Your Questions Answered: Favorite School Supplies for a Charlotte Mason Home School

Today, we want to tackle a fun topic: school supplies for a Charlotte Mason education. We already talked about what we consider back-to-school essentials for the mom, and those are more the attitudes that set the atmosphere of your home. But today we want to get down and practical with “What are some school supplies?”—some of you asked us that, “Give us some school supplies”—that we like to use in a Charlotte Mason homeschool.

Joining me today are my friends and coworkers, Jenn Faas and Laura Pitney, and we’re going to share some of the school supplies that we consider fun, necessary, and helpful. Who wants to start?

Jenn: Well, what we, Charlotte Mason educators, sometimes think of as fun, maybe not everybody does. Books are so fun.

Sonya: They are!

Jenn: So, when I was thinking about those three divisions, I think the line gets blurred sometime. Because some things maybe some of us will consider necessary, while others just consider them helpful or fun. I think it all kind of runs together somewhat. But I know one thing that Laura and I were talking about, that we both use and have planned together in the past many years ago and it’s evolved, is the idea of our binders that we use. I call it Family Block. What do you guys call it?

Laura: I just call it our Morning Time or Family Time.

_WORK ITEM_. Could you carry the conversation about Charlotte Mason school supplies on from the point where it stops? The data that comes next is from a separate source.

_DATASET EXTRACT_.
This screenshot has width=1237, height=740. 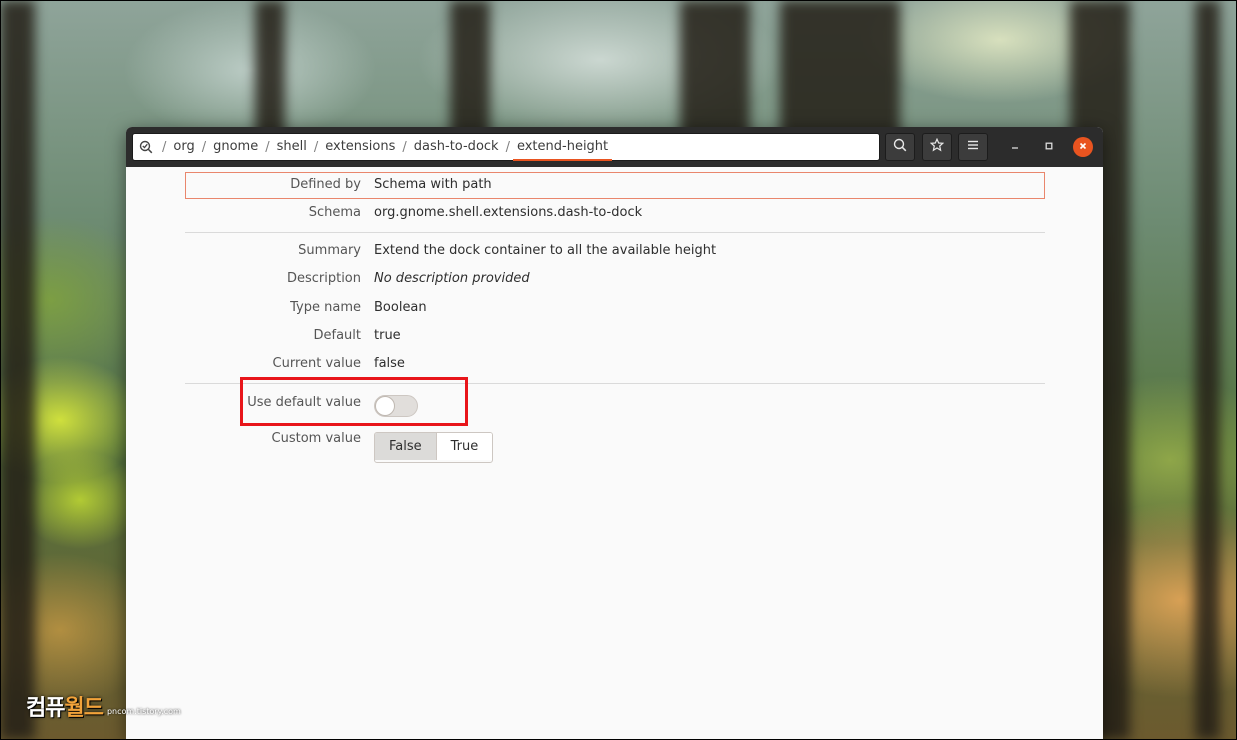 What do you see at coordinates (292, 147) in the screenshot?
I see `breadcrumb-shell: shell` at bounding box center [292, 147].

_EXPECTED OUTPUT_.
Jenn: Right. It’s a binder that contains things like our Scripture memory, our folk songs, our hymns—copies of those things—our poetry. It’s all in one binder. Each of my kids has one, even my smaller ones. Now, my two-year-old doesn’t have one yet, but my five-year-old little guy has one because he wants to feel like he’s part of things. He’ll even open it to the right page, even though he can’t read at all, but it makes him feel like he’s a part of things. So, it’s this really wonderful tool that kind of binds us together. And we put extra things in there that maybe we’re working on as a family, like knowing our address, and mom and dad’s phone numbers, that kind of thing. So that’s been a wonderful tool for us over the years.

Laura: I have one for myself as well, so I definitely would deem that “necessary.” It has our schedule for the day, even for the week. I have a tab for the long-term goals for that school year per kid. So it is my collection of what is supposed to happen for the school year. I even have my personal memory binder. Every day I open that up and, because sometimes my thoughts aren’t clear, I refer to that schedule under the first tab. I just flip it open and it has everything that we’re supposed to do for that day and what kids are supposed to be doing what. So the physical binder is huge. And on the left side, once I open it, I have my dry erase board—that nobody’s allowed to touch because it’s mine—and my dry erase marker and a napkin or something. I just feel like practically, for me, I’m always needing something to grab quick to explain something, or maybe to illustrate something, or just versus using a ton of paper. I have found that using an 8″ x 10″ type size dry erase board is really handy to have. Now, the kids have some too, but I have my own.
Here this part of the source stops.